HarperCollins 384pp £13.99

It is not so long since stalking was finally designated a criminal act and taken seriously by the police and the courts. This first novel demonstrates vividly how destructive it can be. Clarissa is a university administrator who once made the dangerous mistake of going on a date with a lecturer in her department. Rafe then insists that he and Clarissa are a couple. He won’t accept that she doesn’t want him. He bombards her with unwanted gifts, follows her and anticipates her movements – he is always there. How he finds the time to be on Clarissa’s trail every hour of the day is one of the book’s unsolved mysteries. It is when she starts jury service on a case which unpleasantly parallels her own situation that Clarissa begins to fight back. She begins a diary, keeps every scrap of evidence and tries desperately to live her own life. This is a gripping tale, well written and cleverly plotted, which should be pressed on anyone who still doubts that unwanted adoration is not a compliment but a menace.

Someone Else’s Skin

By Sarah Hilary

Headline 416pp £13.99

If your stepbrother were imprisoned for the vicious murder of your parents, would you choose to work as a police officer? Detective Inspector Marnie Rome – secretive, brilliant and haunted by a whole host of demons – has done just that. In this book she is about to interview a resident in a women’s shelter when she finds one of the women’s husbands lying on the floor, stabbed to death.
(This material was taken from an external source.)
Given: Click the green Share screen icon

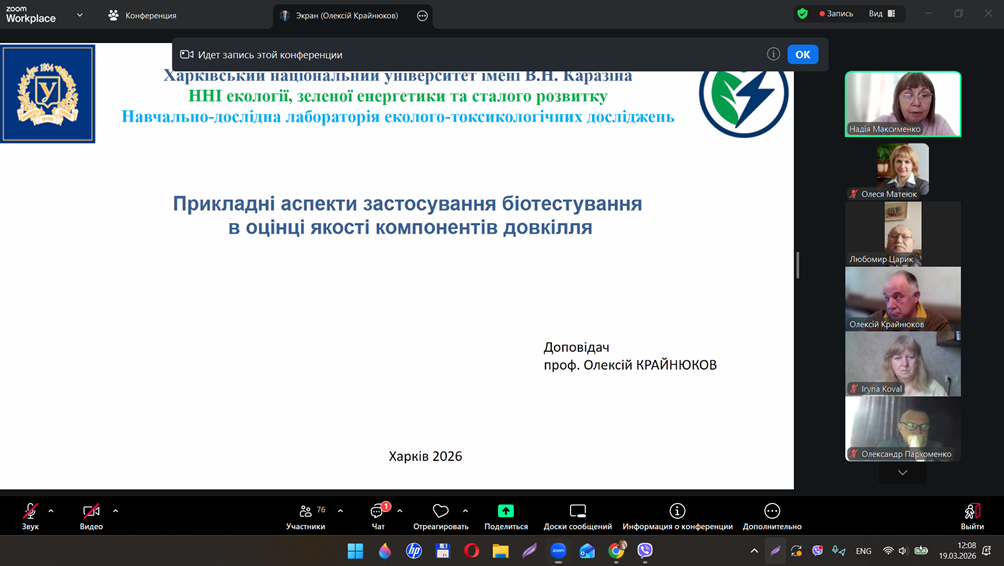Looking at the screenshot, I should [x=506, y=511].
In this excellent novel readers will learn a good deal about these shelters and why we need them; and that one can escape personal terrors only by confronting them.

Gallowglass

By Gordon Ferris

Corvus 384pp £7.99

This is the final volume of a quartet set in postwar Glasgow featuring Douglas Brodie, much-decorated war hero, much-reviled local crime reporter and much-suspected vigilante. Brodie agrees to deliver the ransom money that will free an important banker from his kidnappers’ hands, but it all goes wrong and Brodie finds himself being arrested by his enemies in the police force and charged with murder. To the rescue comes a motley crew of his advocate girlfriend, a fisherman, a criminal accountant and a more conventional Galahad in the shape of a secret agent. To escape the gallows Brodie fakes his own death and is sprung from prison in a coffin. This is much more of a romp than the earlier books, but it’s one with dark patches.

Mr Campion’s Farewell

By Mike Ripley

Severn House 288pp £19.99

When Margery Allingham died, her widower, Pip Youngman Carter, took to writing books in her name. Now the veteran crime writer Mike Ripley has picked up the baton, completing an unfinished manuscript started by Pip in his own name. Welcome back to the great detective Albert Campion, now old but still sharp, and to his wife, Lady Amanda Fitton, famous and sharper; and welcome also to a typically Allingham-esque Suffolk village full of peculiar, sinister and nutty people. Enjoy.